A more probable answer is that Mallorca doesn’t have the football culture of the North or of Seville. I attended the match with several Mallorca socios (season ticket holders). They were all born in Mallorca and attend the matches but they all had a second team from the mainland. They were Mallorca supporters but also Real Madrid, Barcelona and Valencia supporters. As they live on an island, it’s hard to travel to see these teams so to see football they go to see Real Mallorca. In the North you don’t get such supporters. I doubt anybody is an Athletic Bilbao and Real Madrid fan. The same seems to be true of Seville. I don’t know any Sevilla and Barcelona fans. In Mallorca, the stadium gets close to full only when Real Madrid or Barcelona visits. The feeling of pride for the local football team just isn’t there. It doesn’t feel like a football town.
When we arrived on the island we were given a tour of Palma by one of the people we were attending the match with, Pedro (Valencia and Real Mallorca). During the tour he showed us Mallorca’s old stadium, Estadio Lluís Sitjar, now abandoned. Later at the new stadium, Nico (Real Madrid and Mallorca) was telling me that the move has been a disaster and the fans haven’t followed the team to the new stadium. The Ono Estadi (now named after a mobile phone company) is a “multi-purpose” stadium with a running track. In other words, it’s not a football stadium. The fans aren’t happy with its location, 3 km from the city centre, and the track which definitely takes away from the atmosphere. When it comes to atmosphere, the closer you can get to the pitch, the better.
Real Mallorca is one of many clubs in Europe to have made the mistake of destroying tradition.

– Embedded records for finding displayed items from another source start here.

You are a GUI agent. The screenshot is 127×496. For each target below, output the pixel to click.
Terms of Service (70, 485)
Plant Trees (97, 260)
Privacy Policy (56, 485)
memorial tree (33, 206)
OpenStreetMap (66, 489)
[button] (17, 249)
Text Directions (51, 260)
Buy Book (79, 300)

Moving 3 km out of the city centre, away from the pubs, to an athletics stadium named after a mobile phone company is not what fans anywhere want. This is even more destructive when you don’t have a big fan base to start with.
It seems the club is trying to undo some of the damage as there are plans to take away the track. However, you still have the problem of filling the stadium. For that there is no easy solution.